Backup, Modify, Test
Backup your theme’s single.php to single.post.original.txt or something of your choice. Now, open up single.php with a text editor and insert the code below at the very top of your single.php file.
Please note: I take absolutely no credit for this code. The original source is located here.
<?php
function chkiplist($ip) {
$lines = file("THE-FILENAME-OF-IP-LIST.txt");
$found = false;
$split_it = split("\.",$ip);
$ip = "1" . sprintf("%03d",$split_it[0]) .
sprintf("%03d",$split_it[1]) . sprintf("%03d",$split_it[2]) .

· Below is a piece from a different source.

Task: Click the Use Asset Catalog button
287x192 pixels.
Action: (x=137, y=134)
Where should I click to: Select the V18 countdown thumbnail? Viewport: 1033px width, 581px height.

sprintf("%03d",$split_it[3]);
foreach ($lines as $line) {
$line = chop($line);
$line = str_replace("x","*",$line);
$line = preg_replace("|[A-Za-z$max = $line;
$min = $line;
if ( strpos($line,"*",0) <> "" ) {
$max = str_replace("*","999",$line);
$min = str_replace("*","000",$line);
}
if ( strpos($line,"?",0) <> "" ) {
$max = str_replace("?","9",$line);
$min = str_replace("?","0",$line);
}
if ( $max == "" ) { continue; };
if ( strpos($max," - ",0) <> "" ) {
$split_it = split(" - ",$max);
if ( !preg_match("|\d{1,3}\.|",$split_it[1]) ) {
$max = $split_it[0];
}
else {
$max = $split_it[1];
};
}
if ( strpos($min," - ",0) <> "" ) {
$split_it = split(" - ",$min);
$min = $split_it[0];
}
$split_it = split("\.",$max);
for ( $i=0;$i<4;$i++ ) {
if ( $i == 0 ) { $max = 1; };
if ( strpos($split_it[$i],"-",0) <> "" ) {
$another_split = split("-",$split_it[$i]);
$split_it[$i] = $another_split[1];
}
$max .= sprintf("%03d",$split_it[$i]);
}
$split_it = split("\.",$min);
for ( $i=0;$i<4;$i++ ) {
if ( $i == 0 ) { $min = 1; };
if ( strpos($split_it[$i],"-",0) <> "" ) {
$another_split = split("-",$split_it[$i]);
$split_it[$i] = $another_split[0];
}
$min .= sprintf("%03d",$split_it[$i]);
}
if ( ($ip <= $max) && ($ip >= $min) ) {
$found = true;
break;
};
}
return $found;
};
$status = chkiplist($_SERVER['REMOTE_ADDR']);
?>
Ok, now what? Change the third line so the filename you saved your IPs to is specified, then look for:
<?php the_content(); ?>
Immediately before that line, add something similar to the following:
<?php if ($status == 1): ?> Hey, thanks for scraping my post: <a href="<?php the_permalink(); ?>" title="<?php the_title(); ?>"> <?php the_title(); ?><br /> Click here to see the site this content was stolen from! <?php the_excerpt(); ?> <?php the_title(); ?></a> Original Source: <?php the_permalink(); ?> <?php else: ?>
The spam bots will see this:
Hey, thanks for scraping my post:
Defeat Spam Blogs With IP Based Content Delivery
Defeat Spam Blogs With IP Based Content Delivery
Original Source:
www.nullamatix.com/defeat-spam-blogs-with-ip-based-content-delivery/
We’re not done yet. To prevent any PHP errors, you’ll need to add this:
<?php endif; ?>
immediately after:
<?php the_content(); ?>
The whole thing, minus the chkiplist() function defined above, should look something like this:
<div class="entry-content"> <?php if ($status == 1): ?> Hey, thanks for scraping my post: <a href="<?php the_permalink(); ?>" title="<?php the_title(); ?>"> <?php the_title(); ?><br /> Click here to see the site this content was stolen from! <?php the_excerpt(); ?> <?php the_title(); ?></a> Original Source: <?php the_permalink(); ?> <?php else: ?> <?php the_content(); ?> <?php endif; ?> </div>
To test everything out and make sure your blog is up and running properly, just visit a post like you normally would. If the content is displays as usual, you’re good to go. To test the scraper’s view, just add your IP to the list of known spammers. The script above also supports wildcards, among other variations. Check out the original source mentioned above for more details.
To Conclude…
This won’t immediately work on every new splog that comes out, but if you actively check your server logs, you can stop most of ‘em by adding the offending IP(s). Now for the real question: what other purposes might this nifty little script serve? Just use your imagination - there is a hidden agenda behind this entire post 
Technology Made Simple
Here is the...
This idea is interesting, but I have a a few concerns.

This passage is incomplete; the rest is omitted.